Professor Ebeigbe’s recent calls for stability are echoed across the sector. Beyond just increasing salaries, there is a desperate need for the modernization of medical infrastructure. Competency-based medical education—a standard the Postgraduate Medical College has adopted—is useless if it cannot be applied in a high-fidelity clinical setting. Doctors require simulators, stable electricity, and modern diagnostic laboratories to feel that their practice is relevant. Without these, even if the Naira were to stabilize tomorrow, the "professional pull" of a functioning environment abroad would still loom large.
The government’s recent initiative to expand student intake is a welcome long-term strategy, but it is insufficient as a short-term palliative. Adding more seats to medical schools does not solve the problem if the graduates are simply being processed for export. As the country looks toward the next fiscal cycle, the focus must shift from quantity—how many we can register—to quality of life—how many we can retain.

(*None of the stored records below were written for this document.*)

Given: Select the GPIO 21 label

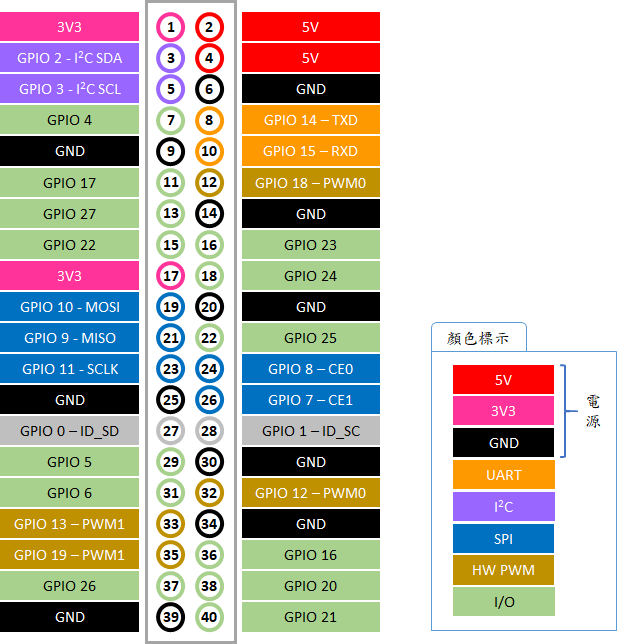Looking at the screenshot, I should click(311, 617).
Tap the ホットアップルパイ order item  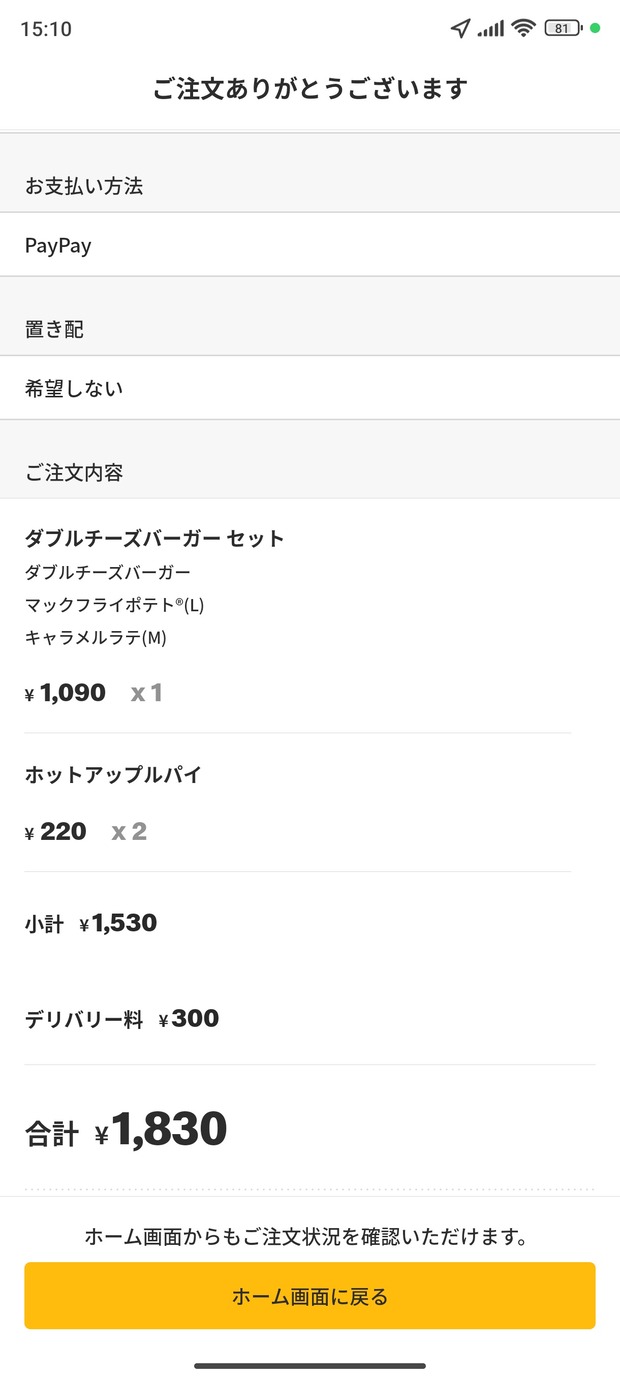tap(113, 775)
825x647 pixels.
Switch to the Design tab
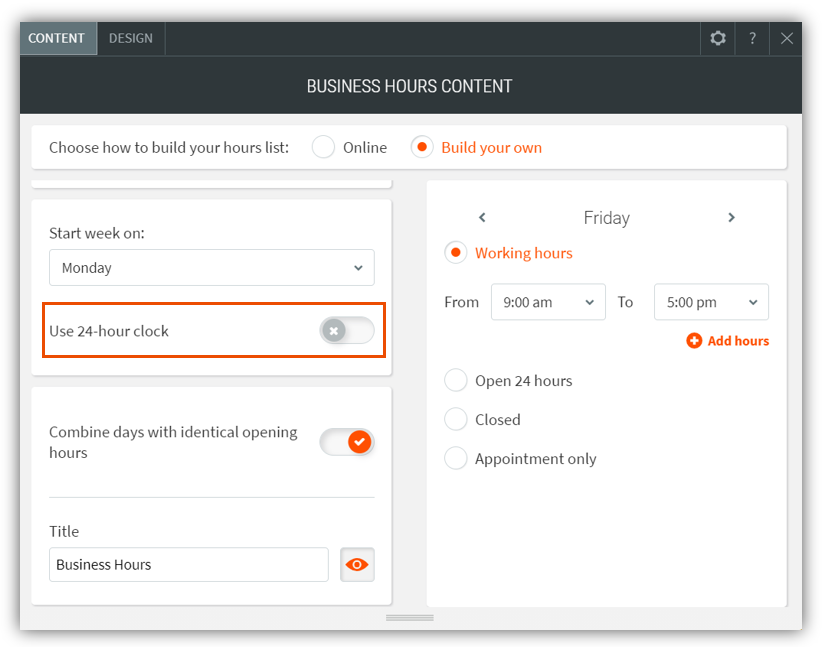(x=131, y=38)
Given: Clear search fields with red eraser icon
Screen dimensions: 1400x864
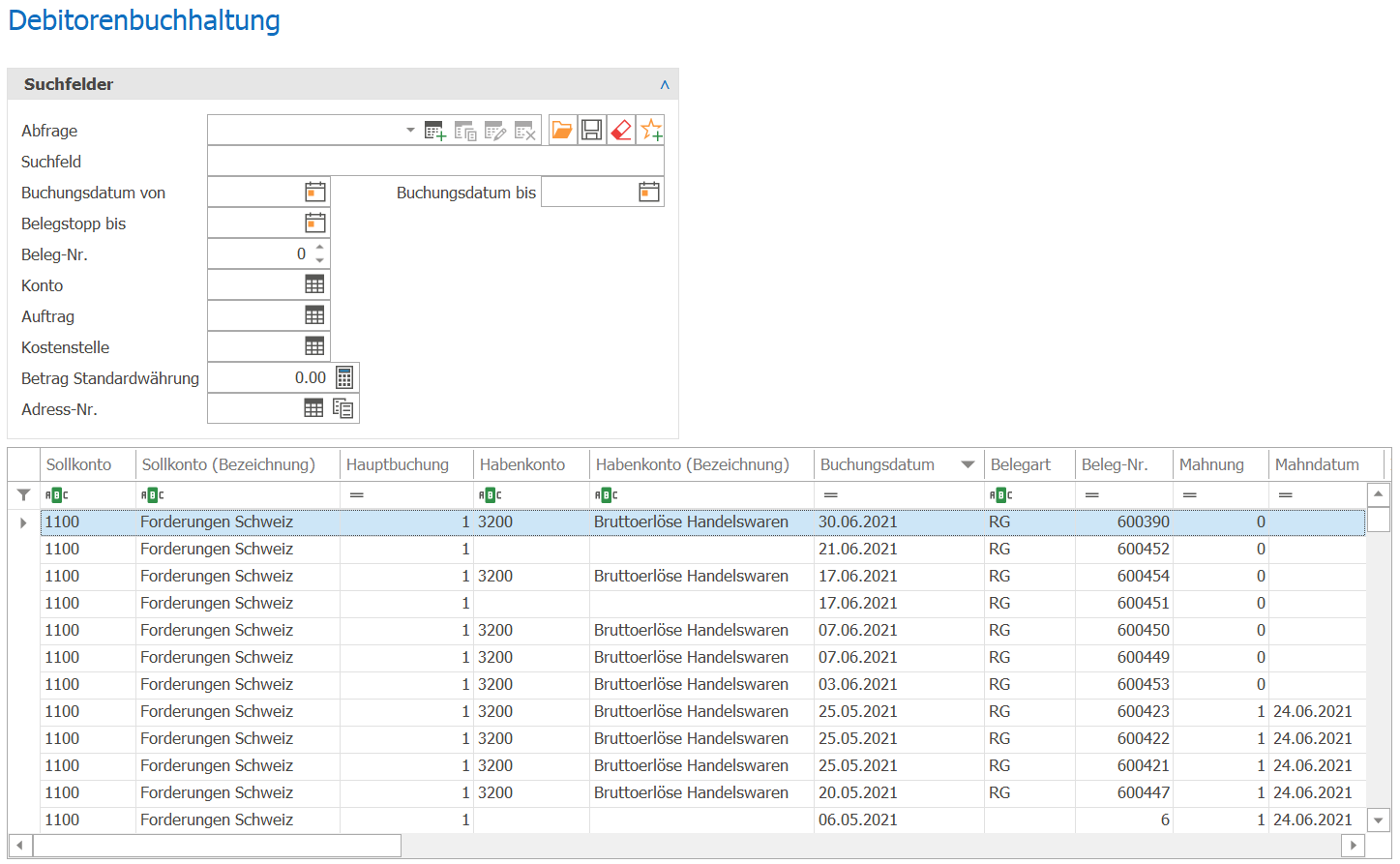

The medical profession in Nigeria stands at a crossroads. Unless the systemic drivers of this migration are addressed with the same urgency as currency devaluation or electoral policy, the nation risks losing the very individuals upon whom the health of the next generation depends. A country that educates its best and brightest only to create a diaspora of practitioners elsewhere is a country that is borrowing from its future to pay for its present.